Challenge
Render the listing below as a JSON array of strings, one string per line, skipping blank lines and omitting the pictures.

++++++++++++++++++++

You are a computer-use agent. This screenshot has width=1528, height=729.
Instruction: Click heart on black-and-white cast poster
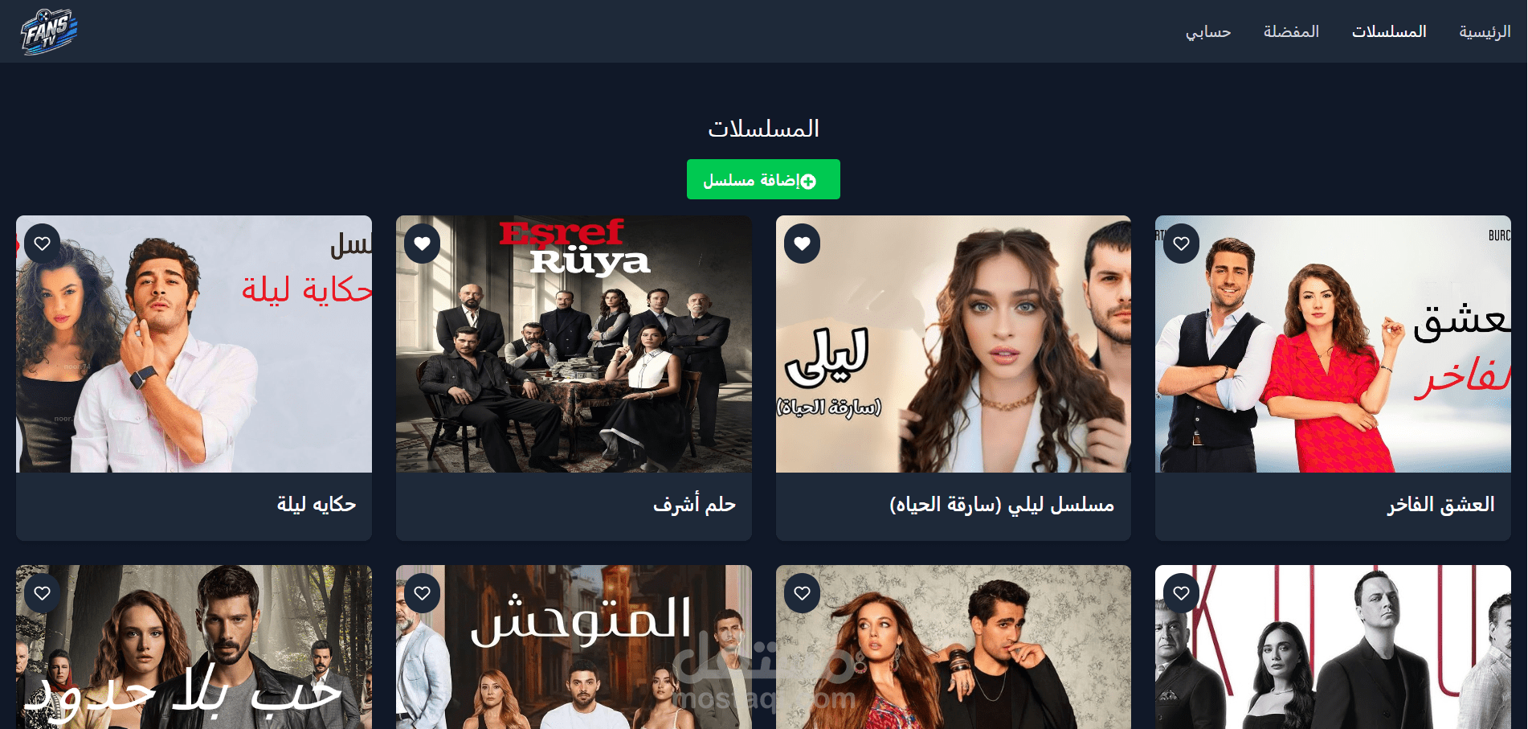click(x=1182, y=593)
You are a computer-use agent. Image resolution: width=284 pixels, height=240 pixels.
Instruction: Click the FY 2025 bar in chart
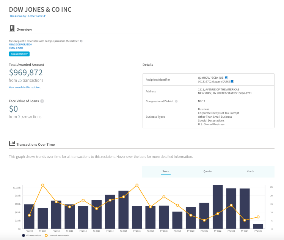click(x=258, y=226)
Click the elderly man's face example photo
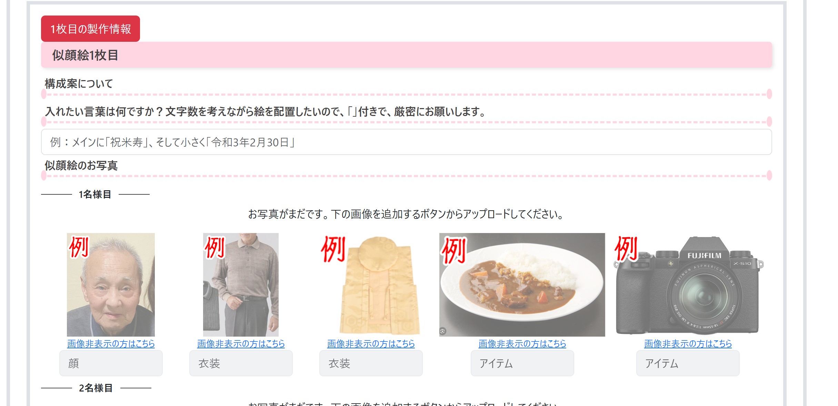 pyautogui.click(x=111, y=284)
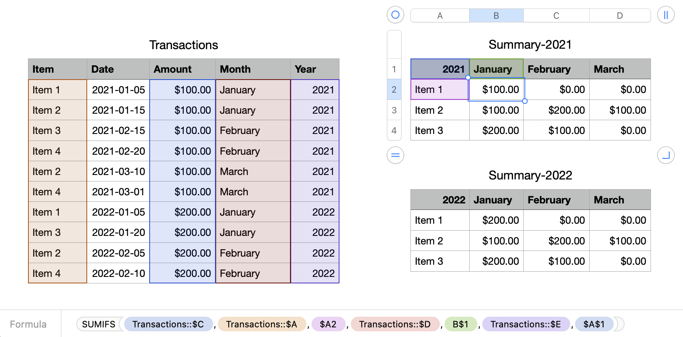Viewport: 683px width, 337px height.
Task: Click the table resize corner handle
Action: point(666,155)
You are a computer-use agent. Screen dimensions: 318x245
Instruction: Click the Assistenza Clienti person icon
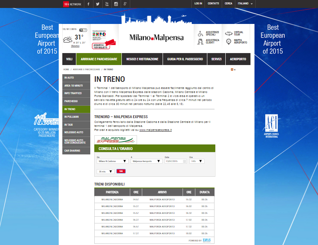pyautogui.click(x=200, y=41)
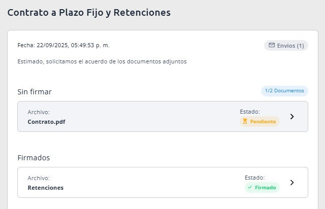
Task: Expand Contrato.pdf row chevron arrow
Action: pos(292,117)
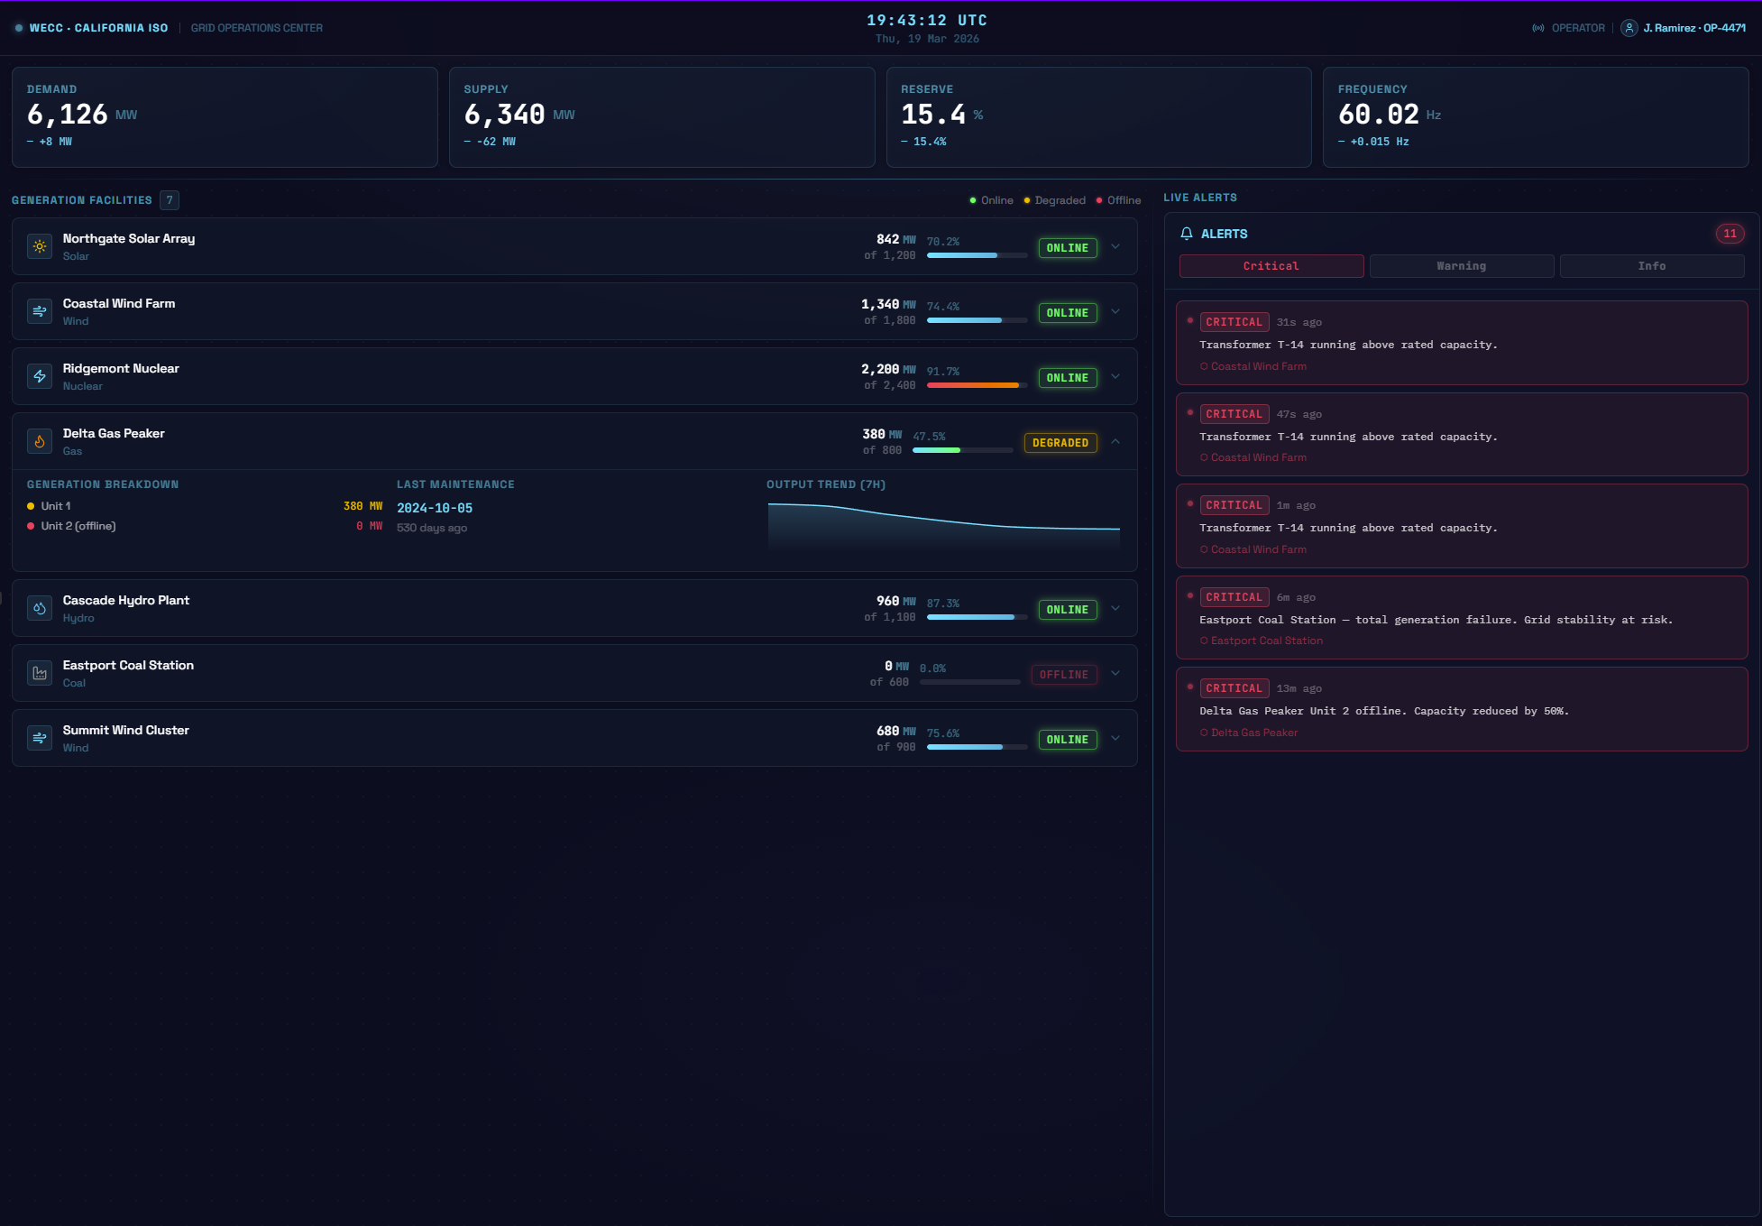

++++++++++++++++++++

Full output
[
  "You are a computer-use agent. This screenshot has width=1528, height=729.",
  "Instruction: Click heart on black-and-white cast poster",
  "click(x=1182, y=593)",
  "You are a computer-use agent. Image resolution: width=284 pixels, height=240 pixels.",
  "Instruction: Click the FY 2025 bar in chart",
  "click(x=258, y=226)",
  "Click the elderly man's face example photo",
  " pyautogui.click(x=111, y=284)",
  "Viewport: 683px width, 337px height.",
  "Task: Click the table resize corner handle",
  "Action: point(666,155)",
  "You are a computer-use agent. Screen dimensions: 318x245",
  "Instruction: Click the Assistenza Clienti person icon",
  "pyautogui.click(x=200, y=41)",
  "Task: Expand Contrato.pdf row chevron arrow",
  "Action: pos(292,117)"
]